Introduction to Continuation Chart Patterns

What are Continuation Chart Patterns?

Forming a major component of technical analysis, continuation chart patterns assist investors in forecasting the future price movement of an asset. Whether you plan to invest in Bitcoin or Ethereum, continuation chart patterns create powerful buy and sell signals that can help you better time your investment decisions.

Continuation Chart Patterns Overview

In short, continuation chart patterns indicate that the prevailing price trend of a security is likely to continue following the pattern’s completion. For example, if an asset is currently in the middle of a price downtrend, the formation of a continuation trading pattern would signal the likely continuation of the current downtrend following the pattern’s completion.

Continuation Chart Patterns That We’ll Cover:

  • Bullish Rectangle
  • Bearish Rectangle
  • Ascending Triangle
  • Descending Triangle
  • Bullish Flag
  • Bearish Flag

Bullish Rectangle

The Bullish Rectangle is a continuation pattern depicted by temporary sideways price movement between two horizontal trendlines during a strong uptrend. In this formation, the asset’s price bounces between the two parallel trend lines before the overall uptrend continues.
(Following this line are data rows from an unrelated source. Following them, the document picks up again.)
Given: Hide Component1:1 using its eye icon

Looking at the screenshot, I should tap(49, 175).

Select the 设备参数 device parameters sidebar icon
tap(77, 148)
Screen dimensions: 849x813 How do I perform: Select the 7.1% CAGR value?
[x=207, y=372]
To be properly defined as Bullish Rectangle, the price should touch each trendline at least twice with two different valleys and peaks before it breaks the top trendline of resistance. Once the price of the asset closes above the upper trendline, the investor should buy the asset or enter a long position.

Bullish Rectangle Pattern Summary:

  • Bullish/Bearish – Bullish
  • Pattern’s Preceding Price Trend – Upward
  • Confirmation Signal – When the price closes above the upper trendline.
  • Pattern Price Target = Top Trend Line + (Top Trend Line – Bottom Trend Line)
  • Percentage of Time Pattern Hits Price Target – 80%

 

Setcoins Bullish Rectangle

 

Bearish Rectangle

The Bearish Rectangle is a continuation pattern depicted by temporary sideways price movement between two horizontal trendlines during a strong downtrend. In this formation, the asset’s price bounces between two parallel trend lines before the overall downtrend continues.

To be properly defined as Bearish Rectangle, the price should touch each trendline at least twice with two different valleys and peaks before it drops below the bottom trendline. Once the price of the asset closes below the bottom trendline of support, the investor should either sell the asset or enter a short position.

Bearish Rectangle Pattern Summary: 

  • Bullish/Bearish- Bearish
  • Pattern’s Preceding Price Trend- Downward
  • Confirmation Signal- When the price closes below the lower trendline.
  • Pattern Price Target- Lower Trendline – (Upper Trendline – Lower Trendline)
  • Percentage of Time Pattern Hits Price Target- 50%

 Setcoins Bearish Rectangle

Ascending Triangle

The Ascending Triangle is a bullish continuation pattern depicted by the formation of a right triangle created by two trend lines. The top trend line is drawn horizontally at a level where resistance has prevented the price from breaking through while the bottom trendline connects a series of troughs. Once the price surpasses the top trend line, upward price momentum is expected to continue.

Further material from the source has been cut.